湘南ゼミナールの特例子会社湘南ゼミナールオーシャン(横浜市中区)が障害者雇用の促進を目的とした平成27年度「職場改善好事例」(独立行政法人 高齢・障害・求職者支援機構主催)において、奨励賞(同機構理事長表彰)に選ばれたことが、厚生労働省より発表された。過去の受賞は、ホンダ、ソニー、リクルートなど大企業の子会社が選ばれることが多かったが、今回初めて教育サービスの関連企業が選出された。

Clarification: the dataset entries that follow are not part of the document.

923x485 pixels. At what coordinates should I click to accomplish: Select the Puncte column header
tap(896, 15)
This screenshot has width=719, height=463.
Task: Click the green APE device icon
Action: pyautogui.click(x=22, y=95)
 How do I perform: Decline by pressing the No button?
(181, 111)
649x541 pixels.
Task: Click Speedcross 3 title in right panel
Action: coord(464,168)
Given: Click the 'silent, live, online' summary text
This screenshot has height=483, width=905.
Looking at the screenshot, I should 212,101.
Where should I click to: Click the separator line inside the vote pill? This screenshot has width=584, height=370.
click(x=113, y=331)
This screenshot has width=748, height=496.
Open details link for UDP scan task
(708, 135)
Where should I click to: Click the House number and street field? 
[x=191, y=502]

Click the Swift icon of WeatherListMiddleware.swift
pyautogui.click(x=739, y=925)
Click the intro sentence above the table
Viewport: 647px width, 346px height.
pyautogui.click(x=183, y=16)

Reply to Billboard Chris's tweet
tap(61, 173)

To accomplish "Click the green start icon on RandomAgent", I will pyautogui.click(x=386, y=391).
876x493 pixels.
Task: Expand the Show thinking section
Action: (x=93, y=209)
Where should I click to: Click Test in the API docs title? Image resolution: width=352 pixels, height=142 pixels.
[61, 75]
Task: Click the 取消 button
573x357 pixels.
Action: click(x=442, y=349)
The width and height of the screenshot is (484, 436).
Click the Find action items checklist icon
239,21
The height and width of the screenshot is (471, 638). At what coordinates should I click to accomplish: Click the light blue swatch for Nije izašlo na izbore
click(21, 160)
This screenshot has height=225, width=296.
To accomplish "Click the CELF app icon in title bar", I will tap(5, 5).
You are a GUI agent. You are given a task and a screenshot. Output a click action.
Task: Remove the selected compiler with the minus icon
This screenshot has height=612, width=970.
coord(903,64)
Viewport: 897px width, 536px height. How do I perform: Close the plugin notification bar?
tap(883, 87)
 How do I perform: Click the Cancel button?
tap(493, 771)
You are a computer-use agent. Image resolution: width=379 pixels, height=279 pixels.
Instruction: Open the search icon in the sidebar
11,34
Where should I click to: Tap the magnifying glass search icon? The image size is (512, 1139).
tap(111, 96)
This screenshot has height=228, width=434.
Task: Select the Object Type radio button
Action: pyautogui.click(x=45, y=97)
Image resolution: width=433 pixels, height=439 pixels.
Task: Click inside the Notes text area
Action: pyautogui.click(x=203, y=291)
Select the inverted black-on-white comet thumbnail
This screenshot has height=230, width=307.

「法令等を遵守し社会的責任を果たすために、障がい者に特別の配慮ができる特例子会社という制度を選びました。障がいのある方でどこまでできるだろうか、という不安の声も社内にありましたが、今では経理入力業務や文書PDF化など事務軽作業の欠かせない戦力として活躍しています。」と、湘南ゼミナール小山人事部長は語る。
「まだまだ試行錯誤の毎日です。受賞できたのは、第一に障がいのあるスタッフのがんばり、第二に特例子会社は経営を維持するための事業であり、長期的に見守るという経営陣の理解と協力があったからです」と、障がい者雇用の現場に立つ、湘南ゼミナールオーシャンの前山マネージャーは説明する。
同社は身体、知的、精神の三障がいの中でも雇用対策が最も遅れている精神障がい者を中心に雇用をおこなっている。「精神障がい者は1年以内の離職率が6割と言われていますが、弊社では1年以内で離職した社員はおりません。障がい者に活躍し続けてもらうためには、障がいに対する理解に加えて、一人ひとりの特性を見極め、長所に合った配置を行い、意欲を引き出し、成長を促し続ける現場力が必要です。教育の現場ノウハウを持っている塾業界は、障がい者の育成、定着に向いている人材が多くいるのではないでしょうか。」と前山氏。

社内表彰式の様子(前列左から2番目が志賀明彦社長)

社内表彰式の様子(前列左から2番目が志賀明彦社長)

障がい者雇用について、「本業に追われて進まない」と頭を痛めている経営者も少なくないだろう。教育サービス業の障がい者実雇用率は上昇しているものの、1.51%(全業種平均1.82%)と全業種中でワースト2位となっているのが実情だ。障がい者雇用に特化した特例子会社を設立している塾などの教育サービス企業はまだ数社しかない。来年には改正障害者雇用促進法や障害者差別解消法が施行される。障がい者雇用という、業界全体に問われる課題解決策の一つとして、今後も同社をはじめとする特例子会社の動向を見守っていきたい。